- Genre: Courtroom drama
- Written by: Chris Atkins
- Directed by: Oonagh Kearney
- Starring: Natalia Tena; Chanel Cresswell; Michael Sheen; Simon Coury; Dion Lloyd; Georgiana Neilson-Toy; Marci Nagyszokolyai;
- Music by: Kieran Kiely
- Country of origin: United Kingdom
- Original language: English
- No. of series: 1
- No. of episodes: 2

Production
- Executive producer: Tom Popay;
- Producer: Catherine Donohoe
- Cinematography: Evan Barry
- Editor: Julian Ulrichs
- Production company: Chalkboard

Original release
- Network: Channel 4
- Release: 21 December – 22 December 2022

= Vardy v Rooney: A Courtroom Drama =

Vardy v Rooney: A Courtroom Drama is a Channel 4 two-part courtroom drama based on the Wagatha Christie events and subsequent high-profile court case.

==Premise==
The mini series recreates the English High Court defamation case between the two figures Rebekah Vardy and Coleen Rooney from 2022, with the focus on the opposing legal teams.
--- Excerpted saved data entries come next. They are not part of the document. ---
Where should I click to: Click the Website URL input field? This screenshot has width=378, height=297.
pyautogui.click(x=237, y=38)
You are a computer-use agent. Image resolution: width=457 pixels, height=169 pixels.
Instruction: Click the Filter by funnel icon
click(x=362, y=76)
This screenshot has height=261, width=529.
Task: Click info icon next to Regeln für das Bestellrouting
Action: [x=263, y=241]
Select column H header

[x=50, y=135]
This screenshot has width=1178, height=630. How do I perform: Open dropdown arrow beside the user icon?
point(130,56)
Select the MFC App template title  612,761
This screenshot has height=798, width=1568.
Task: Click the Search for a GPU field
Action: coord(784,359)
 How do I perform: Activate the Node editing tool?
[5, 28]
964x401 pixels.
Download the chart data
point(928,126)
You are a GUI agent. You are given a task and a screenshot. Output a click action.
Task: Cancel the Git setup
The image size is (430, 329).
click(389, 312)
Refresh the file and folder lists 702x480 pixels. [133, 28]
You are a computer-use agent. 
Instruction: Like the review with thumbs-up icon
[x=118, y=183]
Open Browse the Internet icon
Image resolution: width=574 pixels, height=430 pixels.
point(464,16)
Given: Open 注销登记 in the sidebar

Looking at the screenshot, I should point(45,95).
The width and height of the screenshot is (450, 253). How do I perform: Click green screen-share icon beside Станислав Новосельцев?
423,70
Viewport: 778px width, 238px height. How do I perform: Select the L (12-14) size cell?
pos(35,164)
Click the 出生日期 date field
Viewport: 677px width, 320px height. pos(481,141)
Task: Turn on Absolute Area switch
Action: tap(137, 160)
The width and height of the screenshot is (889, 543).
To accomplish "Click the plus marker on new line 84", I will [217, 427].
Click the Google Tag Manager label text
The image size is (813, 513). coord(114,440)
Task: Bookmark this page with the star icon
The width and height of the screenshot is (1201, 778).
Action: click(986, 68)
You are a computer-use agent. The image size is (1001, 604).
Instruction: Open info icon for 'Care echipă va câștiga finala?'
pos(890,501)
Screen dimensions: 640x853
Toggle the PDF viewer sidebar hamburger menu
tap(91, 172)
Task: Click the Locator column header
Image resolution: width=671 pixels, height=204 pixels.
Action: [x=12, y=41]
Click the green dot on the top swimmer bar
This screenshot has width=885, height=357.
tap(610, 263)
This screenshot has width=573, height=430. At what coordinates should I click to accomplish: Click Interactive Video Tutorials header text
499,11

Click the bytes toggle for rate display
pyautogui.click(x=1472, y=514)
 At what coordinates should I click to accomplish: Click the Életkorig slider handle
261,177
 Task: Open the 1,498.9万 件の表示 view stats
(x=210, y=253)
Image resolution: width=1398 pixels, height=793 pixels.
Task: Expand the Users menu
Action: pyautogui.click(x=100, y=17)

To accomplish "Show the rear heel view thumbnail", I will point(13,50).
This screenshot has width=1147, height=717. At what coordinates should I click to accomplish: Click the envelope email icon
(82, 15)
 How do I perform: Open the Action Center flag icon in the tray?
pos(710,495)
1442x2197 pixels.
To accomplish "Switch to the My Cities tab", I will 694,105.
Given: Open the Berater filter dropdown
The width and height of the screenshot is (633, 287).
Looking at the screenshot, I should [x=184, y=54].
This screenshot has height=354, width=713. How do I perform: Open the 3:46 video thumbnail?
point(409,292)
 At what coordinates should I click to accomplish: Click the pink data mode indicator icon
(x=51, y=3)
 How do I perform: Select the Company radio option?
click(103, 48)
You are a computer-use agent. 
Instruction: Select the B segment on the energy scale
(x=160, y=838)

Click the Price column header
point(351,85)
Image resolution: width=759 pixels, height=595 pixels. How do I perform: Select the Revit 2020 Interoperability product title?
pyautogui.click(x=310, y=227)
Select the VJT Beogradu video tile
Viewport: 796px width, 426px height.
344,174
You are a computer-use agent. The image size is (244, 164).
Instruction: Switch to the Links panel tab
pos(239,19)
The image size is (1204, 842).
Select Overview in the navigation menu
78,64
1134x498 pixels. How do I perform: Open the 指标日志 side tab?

The case arose after Rooney accused Vardy of leaking posts from her private Instagram account to The Sun newspaper resulting in Vardy suing Rooney for libel.

==Cast==

- Natalia Tena as Rebekah Vardy
- Chanel Cresswell as Coleen Rooney
- Michael Sheen as barrister David Sherborne
- Simon Coury as barrister Hugh Tomlinson
- Dion Lloyd as footballer Wayne Rooney
- Georgiana Neilson-Toy as High Court Judge Mrs. Justice Steyn
- Marci Nagyszokolyai as footballer Jamie Vardy

==Production==
In July 2022 it was announced that Channel 4 would produce a 2-part drama based on the events of the high-profile trial. Vardy v Rooney: A Courtroom Drama, directed by Oonagh Kearney, which would recreate courtroom scenes using verbatim court transcripts against analysis from the media.

==Release==
The series aired on 21 December 2022 on Channel 4 in the UK.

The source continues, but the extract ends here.